In the light of the continuing battle against terror, the Independent Democracy Institute and Tel Aviv University conducted a poll regarding domestic responses involving current terror-related events, and external to Israel, the presidential race in the United States and its implications for Israel.

Interestingly enough, the study reveals that Jewish Israelis prefer a candidate from the Republican party for the U.S. presidency. 34% of the Jewish public lean Republican compared to 28% who would prefer the democratic party. Of the contenders in the GOP, 61% say that frontrunner Donald Trump is “friendly to Israel.” As for from which party a more pro-Israel president would come from, 47% concluded that a democratic president would be more pro-Israel, 30% said there would be no difference, while 23% attested that a Republican president would be more pro-Israel.

Another significant figure is those who fear for their personal security: a whopping 66% of the Jewish public strongly or moderately fear that they or one of their loved ones will be a victim of a terror attack, a small decrease from the 70% figure in December 2015. However, the 66% count is still higher than the 57% who were fearful in October of the same year.

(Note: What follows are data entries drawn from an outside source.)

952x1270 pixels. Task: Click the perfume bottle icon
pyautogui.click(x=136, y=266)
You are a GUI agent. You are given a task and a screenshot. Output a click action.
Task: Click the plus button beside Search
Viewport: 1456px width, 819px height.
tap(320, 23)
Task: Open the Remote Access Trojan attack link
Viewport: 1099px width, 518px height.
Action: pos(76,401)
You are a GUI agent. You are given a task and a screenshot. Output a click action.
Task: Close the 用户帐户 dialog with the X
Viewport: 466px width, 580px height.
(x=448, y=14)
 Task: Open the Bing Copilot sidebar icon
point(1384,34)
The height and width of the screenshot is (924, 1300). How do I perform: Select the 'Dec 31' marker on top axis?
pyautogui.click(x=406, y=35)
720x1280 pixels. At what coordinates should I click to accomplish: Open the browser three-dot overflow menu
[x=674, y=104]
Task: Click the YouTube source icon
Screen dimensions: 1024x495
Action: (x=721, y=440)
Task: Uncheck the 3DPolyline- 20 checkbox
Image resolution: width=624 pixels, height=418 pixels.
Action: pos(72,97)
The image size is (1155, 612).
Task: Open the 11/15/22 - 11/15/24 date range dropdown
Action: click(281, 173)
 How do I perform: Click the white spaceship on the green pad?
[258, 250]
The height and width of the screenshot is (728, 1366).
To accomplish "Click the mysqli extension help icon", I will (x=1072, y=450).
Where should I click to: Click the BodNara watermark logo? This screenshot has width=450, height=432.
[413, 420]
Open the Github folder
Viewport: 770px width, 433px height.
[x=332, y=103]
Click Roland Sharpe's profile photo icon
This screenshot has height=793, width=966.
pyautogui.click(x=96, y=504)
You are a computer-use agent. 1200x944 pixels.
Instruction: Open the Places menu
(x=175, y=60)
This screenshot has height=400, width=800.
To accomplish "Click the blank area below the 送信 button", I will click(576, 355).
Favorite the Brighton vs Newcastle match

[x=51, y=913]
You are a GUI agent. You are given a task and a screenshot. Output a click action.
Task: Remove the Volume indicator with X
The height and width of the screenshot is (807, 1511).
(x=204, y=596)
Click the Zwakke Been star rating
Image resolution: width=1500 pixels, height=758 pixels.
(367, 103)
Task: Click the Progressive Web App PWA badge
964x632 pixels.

The Arab public’s fear of terror was found to be higher than the Jewish public.

A great majority of the Jewish public (90%) unanimously believe that the international response and criticism of Israel’s current attitude words fighting terrorism is not at all or not so justified. It is notable that among Meretz (a left-wing, social-democratic political party in Israel) voters who represent the lowest figure that supports this stance, a majority 53% still view the international criticism is unjustifiable.

On the democratic side in the presidential race, 40.5% of the Jewish public prefer Hillary Clinton over Bernie Sanders from Israel’s standpoint. 16.5% prefer Sanders while 6% choose both, 10% choose neither, and 27% do not know.

The poll was done as part of the monthly “peace index” survey, a survey that queries Jews and Arabs on their feelings and attitudes about the prospects for the peace process. The data was gleaned from 600 respondents between February 28 and March 1.